TRY IT:
Locate the string "computer" in the records below. Copy every line where it occurs.
*** DATA
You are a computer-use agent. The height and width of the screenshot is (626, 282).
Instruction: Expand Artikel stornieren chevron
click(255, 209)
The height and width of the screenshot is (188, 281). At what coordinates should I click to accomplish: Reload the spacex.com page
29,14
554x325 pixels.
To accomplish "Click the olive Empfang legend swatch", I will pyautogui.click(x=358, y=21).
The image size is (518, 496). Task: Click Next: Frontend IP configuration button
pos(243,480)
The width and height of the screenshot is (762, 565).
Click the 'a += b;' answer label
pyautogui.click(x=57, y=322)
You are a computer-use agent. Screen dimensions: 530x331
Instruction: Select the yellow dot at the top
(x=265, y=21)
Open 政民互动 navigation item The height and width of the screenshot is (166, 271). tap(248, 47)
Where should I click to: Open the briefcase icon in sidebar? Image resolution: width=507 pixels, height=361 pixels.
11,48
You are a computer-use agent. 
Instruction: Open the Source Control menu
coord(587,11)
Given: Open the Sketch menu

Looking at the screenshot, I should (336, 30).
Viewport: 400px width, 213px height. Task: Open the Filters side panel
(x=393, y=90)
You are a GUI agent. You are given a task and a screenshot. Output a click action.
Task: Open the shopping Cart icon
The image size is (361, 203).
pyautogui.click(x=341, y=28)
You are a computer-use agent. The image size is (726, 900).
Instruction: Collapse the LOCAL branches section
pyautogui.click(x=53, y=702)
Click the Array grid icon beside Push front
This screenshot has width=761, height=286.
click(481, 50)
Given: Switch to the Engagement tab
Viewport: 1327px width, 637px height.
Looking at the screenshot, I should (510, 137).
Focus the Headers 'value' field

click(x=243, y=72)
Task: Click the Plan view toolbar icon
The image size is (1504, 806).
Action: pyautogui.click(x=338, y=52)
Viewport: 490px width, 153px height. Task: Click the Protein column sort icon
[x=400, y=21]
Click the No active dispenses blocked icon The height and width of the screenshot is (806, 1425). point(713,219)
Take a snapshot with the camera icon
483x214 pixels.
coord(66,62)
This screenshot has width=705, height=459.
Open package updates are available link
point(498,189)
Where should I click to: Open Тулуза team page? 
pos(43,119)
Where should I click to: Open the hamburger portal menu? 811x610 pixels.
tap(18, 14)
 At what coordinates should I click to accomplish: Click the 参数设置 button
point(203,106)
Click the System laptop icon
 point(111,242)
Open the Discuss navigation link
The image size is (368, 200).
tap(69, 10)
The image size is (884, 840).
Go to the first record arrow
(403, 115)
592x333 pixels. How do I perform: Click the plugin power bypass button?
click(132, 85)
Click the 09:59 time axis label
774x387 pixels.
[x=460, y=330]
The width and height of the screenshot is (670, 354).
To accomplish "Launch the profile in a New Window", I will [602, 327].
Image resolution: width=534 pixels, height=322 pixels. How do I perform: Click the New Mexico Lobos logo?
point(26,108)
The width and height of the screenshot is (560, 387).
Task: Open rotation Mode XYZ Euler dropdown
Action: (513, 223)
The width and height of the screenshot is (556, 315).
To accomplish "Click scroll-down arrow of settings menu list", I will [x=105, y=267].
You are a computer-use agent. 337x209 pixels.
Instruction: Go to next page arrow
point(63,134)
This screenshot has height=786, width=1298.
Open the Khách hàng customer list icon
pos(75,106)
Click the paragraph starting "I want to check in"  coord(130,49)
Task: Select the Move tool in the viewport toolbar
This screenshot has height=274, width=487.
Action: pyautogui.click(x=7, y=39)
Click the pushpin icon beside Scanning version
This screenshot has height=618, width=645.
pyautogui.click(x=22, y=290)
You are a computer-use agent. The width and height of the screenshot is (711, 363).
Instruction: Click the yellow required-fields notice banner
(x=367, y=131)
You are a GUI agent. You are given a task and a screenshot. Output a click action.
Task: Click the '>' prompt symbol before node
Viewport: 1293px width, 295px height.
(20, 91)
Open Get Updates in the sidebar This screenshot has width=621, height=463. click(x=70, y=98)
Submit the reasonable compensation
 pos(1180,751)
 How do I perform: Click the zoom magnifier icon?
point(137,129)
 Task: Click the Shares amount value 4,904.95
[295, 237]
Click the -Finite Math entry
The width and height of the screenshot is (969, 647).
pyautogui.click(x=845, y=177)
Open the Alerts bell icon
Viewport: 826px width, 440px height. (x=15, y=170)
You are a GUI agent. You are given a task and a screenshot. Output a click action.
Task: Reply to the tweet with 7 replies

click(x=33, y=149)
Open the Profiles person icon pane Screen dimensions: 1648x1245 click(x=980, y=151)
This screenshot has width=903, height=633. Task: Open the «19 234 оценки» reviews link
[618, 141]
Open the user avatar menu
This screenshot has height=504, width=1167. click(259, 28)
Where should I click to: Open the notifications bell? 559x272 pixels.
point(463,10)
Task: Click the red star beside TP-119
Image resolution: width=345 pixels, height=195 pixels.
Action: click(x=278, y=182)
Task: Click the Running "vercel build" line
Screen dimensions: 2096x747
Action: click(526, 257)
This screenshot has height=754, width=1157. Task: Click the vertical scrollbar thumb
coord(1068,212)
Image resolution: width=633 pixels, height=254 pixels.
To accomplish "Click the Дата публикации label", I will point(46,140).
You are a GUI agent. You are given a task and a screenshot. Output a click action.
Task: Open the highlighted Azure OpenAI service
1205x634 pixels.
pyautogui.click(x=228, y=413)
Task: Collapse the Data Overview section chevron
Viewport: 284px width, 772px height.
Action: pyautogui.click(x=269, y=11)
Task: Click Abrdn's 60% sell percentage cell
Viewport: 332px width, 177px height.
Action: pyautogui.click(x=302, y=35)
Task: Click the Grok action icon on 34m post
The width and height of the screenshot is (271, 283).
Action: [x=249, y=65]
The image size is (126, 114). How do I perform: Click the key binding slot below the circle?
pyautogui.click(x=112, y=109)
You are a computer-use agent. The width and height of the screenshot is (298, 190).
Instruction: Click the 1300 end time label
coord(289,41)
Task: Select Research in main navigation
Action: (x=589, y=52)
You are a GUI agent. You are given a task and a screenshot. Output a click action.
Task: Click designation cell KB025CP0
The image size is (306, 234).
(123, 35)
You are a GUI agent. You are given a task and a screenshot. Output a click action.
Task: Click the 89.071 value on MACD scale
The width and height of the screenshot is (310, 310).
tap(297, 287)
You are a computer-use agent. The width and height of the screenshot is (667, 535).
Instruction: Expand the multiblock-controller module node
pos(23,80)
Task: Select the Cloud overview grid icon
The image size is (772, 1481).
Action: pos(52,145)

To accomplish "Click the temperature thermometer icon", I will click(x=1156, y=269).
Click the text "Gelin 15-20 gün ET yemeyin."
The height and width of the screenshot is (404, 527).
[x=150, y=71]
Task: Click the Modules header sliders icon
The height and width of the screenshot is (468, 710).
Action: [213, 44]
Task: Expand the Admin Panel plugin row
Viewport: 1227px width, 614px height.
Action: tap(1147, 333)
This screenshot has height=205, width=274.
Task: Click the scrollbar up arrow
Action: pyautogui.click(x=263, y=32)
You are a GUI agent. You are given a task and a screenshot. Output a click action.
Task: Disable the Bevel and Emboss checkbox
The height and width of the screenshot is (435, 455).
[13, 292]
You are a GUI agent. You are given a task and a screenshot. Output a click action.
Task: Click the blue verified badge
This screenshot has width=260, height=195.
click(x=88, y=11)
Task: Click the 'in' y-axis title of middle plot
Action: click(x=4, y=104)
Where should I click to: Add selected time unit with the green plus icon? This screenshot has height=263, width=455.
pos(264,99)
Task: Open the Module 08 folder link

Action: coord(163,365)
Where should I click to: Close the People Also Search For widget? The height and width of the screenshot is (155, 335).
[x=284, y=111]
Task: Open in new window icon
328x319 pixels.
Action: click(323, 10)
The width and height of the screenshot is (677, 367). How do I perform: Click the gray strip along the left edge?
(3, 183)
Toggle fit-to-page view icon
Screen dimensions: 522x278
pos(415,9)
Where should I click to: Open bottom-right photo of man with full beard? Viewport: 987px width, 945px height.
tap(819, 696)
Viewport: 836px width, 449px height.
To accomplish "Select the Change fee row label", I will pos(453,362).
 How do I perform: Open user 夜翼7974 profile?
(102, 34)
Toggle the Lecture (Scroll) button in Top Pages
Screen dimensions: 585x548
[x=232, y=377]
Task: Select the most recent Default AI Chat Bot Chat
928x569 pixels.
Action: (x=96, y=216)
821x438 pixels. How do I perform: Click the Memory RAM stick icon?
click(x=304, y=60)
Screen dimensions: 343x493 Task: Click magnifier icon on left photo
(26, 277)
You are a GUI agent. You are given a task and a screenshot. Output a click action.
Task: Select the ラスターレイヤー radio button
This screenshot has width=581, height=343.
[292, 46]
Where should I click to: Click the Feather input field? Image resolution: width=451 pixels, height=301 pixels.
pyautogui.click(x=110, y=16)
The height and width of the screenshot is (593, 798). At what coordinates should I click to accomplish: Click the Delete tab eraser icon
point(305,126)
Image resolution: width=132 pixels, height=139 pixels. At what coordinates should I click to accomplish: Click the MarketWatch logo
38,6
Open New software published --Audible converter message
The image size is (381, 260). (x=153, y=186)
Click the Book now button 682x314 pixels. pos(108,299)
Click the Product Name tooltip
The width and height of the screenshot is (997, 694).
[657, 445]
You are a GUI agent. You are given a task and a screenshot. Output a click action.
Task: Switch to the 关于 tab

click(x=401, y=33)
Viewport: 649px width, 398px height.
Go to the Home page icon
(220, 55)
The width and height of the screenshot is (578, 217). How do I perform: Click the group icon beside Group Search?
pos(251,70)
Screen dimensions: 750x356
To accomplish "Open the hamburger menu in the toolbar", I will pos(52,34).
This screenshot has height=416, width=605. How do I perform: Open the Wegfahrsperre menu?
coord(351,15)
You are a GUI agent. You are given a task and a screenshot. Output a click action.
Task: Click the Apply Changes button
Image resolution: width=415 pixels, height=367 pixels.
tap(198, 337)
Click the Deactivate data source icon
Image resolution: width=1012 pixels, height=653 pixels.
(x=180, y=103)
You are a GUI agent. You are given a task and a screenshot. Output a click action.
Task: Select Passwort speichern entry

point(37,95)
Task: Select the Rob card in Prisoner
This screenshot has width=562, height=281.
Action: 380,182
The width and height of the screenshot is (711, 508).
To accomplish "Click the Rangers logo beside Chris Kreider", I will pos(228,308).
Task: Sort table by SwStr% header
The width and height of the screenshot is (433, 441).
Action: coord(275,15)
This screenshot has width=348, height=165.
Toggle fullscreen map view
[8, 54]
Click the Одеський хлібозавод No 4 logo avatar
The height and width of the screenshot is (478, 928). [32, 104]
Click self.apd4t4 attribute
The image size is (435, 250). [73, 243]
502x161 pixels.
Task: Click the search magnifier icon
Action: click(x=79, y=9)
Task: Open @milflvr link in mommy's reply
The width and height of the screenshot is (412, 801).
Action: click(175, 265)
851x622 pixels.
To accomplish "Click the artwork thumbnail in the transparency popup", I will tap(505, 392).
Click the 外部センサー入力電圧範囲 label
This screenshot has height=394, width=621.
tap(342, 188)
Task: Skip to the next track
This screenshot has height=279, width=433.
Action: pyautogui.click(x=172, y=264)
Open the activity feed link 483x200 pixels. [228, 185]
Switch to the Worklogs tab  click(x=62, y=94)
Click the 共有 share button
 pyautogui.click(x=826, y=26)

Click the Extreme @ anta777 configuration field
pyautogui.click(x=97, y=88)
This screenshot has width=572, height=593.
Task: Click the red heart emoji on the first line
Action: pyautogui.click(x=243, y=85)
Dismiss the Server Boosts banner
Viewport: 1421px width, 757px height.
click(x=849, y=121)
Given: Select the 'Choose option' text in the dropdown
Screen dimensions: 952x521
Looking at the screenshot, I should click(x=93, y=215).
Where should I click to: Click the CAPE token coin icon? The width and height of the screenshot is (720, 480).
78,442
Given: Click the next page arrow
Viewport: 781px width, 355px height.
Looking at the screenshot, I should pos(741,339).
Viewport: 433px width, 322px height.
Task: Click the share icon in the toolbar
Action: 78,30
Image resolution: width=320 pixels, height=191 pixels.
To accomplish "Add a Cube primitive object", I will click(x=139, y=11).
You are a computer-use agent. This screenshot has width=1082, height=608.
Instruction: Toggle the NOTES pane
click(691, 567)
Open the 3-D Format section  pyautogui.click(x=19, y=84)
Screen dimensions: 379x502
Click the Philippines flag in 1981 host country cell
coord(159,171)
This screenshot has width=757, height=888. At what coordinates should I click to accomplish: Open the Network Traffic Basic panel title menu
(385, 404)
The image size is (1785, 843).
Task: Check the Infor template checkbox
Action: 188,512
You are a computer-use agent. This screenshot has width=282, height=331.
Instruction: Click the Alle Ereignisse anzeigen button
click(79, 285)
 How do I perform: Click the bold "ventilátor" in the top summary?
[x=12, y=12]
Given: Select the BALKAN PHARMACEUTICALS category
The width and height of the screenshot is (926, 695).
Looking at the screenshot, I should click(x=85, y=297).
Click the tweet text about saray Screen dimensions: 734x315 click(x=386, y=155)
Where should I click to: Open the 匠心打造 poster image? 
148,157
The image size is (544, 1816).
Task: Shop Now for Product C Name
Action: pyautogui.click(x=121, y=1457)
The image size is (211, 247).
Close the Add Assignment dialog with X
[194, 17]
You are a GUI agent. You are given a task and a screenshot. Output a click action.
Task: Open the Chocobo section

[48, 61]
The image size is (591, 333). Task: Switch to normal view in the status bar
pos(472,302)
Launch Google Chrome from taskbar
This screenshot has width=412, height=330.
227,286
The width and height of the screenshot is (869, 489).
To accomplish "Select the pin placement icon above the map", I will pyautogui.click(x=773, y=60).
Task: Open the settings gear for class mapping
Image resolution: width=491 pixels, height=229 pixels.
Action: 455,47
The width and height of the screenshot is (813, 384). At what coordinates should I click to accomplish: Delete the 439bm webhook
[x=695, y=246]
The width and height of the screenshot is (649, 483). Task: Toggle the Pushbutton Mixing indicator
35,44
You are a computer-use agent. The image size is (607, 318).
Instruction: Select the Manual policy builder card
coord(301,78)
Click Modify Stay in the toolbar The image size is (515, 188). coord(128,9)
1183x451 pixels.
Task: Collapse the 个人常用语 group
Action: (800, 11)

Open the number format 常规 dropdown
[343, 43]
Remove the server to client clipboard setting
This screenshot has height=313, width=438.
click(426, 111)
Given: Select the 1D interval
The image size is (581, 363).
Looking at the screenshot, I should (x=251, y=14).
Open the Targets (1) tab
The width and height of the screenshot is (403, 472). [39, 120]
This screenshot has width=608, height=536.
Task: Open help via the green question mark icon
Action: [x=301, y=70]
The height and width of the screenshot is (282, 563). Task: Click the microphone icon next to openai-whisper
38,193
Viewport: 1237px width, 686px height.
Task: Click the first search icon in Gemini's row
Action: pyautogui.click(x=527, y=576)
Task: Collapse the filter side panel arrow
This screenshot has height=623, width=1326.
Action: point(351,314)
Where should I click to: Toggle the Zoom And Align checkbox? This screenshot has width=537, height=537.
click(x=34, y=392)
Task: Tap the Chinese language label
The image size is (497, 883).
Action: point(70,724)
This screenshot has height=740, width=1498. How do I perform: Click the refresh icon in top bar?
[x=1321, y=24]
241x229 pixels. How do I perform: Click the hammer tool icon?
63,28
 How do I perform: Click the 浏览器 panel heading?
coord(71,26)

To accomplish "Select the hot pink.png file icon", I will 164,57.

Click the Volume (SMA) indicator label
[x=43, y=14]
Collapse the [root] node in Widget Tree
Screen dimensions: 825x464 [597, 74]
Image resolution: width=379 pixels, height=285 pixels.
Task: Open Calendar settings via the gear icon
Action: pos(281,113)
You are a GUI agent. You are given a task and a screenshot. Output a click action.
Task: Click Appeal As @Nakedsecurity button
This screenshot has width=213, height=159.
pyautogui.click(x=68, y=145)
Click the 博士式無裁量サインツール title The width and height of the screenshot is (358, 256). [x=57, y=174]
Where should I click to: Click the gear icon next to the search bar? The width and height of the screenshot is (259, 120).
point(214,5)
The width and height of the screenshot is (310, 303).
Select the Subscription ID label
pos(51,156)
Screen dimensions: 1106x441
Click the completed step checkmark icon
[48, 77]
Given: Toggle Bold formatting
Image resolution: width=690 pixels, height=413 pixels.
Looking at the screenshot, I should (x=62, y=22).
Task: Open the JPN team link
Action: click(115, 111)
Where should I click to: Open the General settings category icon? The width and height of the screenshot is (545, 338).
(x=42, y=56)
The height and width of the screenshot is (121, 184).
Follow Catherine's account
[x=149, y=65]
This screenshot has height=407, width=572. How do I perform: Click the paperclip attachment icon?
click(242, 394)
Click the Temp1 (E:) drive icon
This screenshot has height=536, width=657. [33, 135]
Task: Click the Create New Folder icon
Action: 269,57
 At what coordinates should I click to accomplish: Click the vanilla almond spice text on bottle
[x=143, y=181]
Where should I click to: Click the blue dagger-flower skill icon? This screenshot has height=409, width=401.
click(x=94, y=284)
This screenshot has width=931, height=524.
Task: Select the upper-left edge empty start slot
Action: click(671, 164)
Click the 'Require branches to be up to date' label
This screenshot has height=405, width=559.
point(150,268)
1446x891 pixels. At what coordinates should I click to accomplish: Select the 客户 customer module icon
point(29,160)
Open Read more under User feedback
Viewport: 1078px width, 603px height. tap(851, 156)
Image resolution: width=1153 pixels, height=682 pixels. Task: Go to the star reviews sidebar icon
******
WRITTEN ANSWER:
You are a computer-use agent. The height and width of the screenshot is (626, 282).
You are a computer-use agent. Screen dimensions: 530x331
You are a computer-use agent. 
You are a computer-use agent. The image size is (726, 900).
You are a computer-use agent. 337x209 pixels.
You are a computer-use agent. The width and height of the screenshot is (711, 363).
You are a computer-use agent. The width and height of the screenshot is (298, 190).
You are a computer-use agent. The width and height of the screenshot is (667, 535).
You are a computer-use agent. This screenshot has width=1082, height=608.
You are a computer-use agent. This screenshot has width=282, height=331.
You are a computer-use agent. The image size is (607, 318).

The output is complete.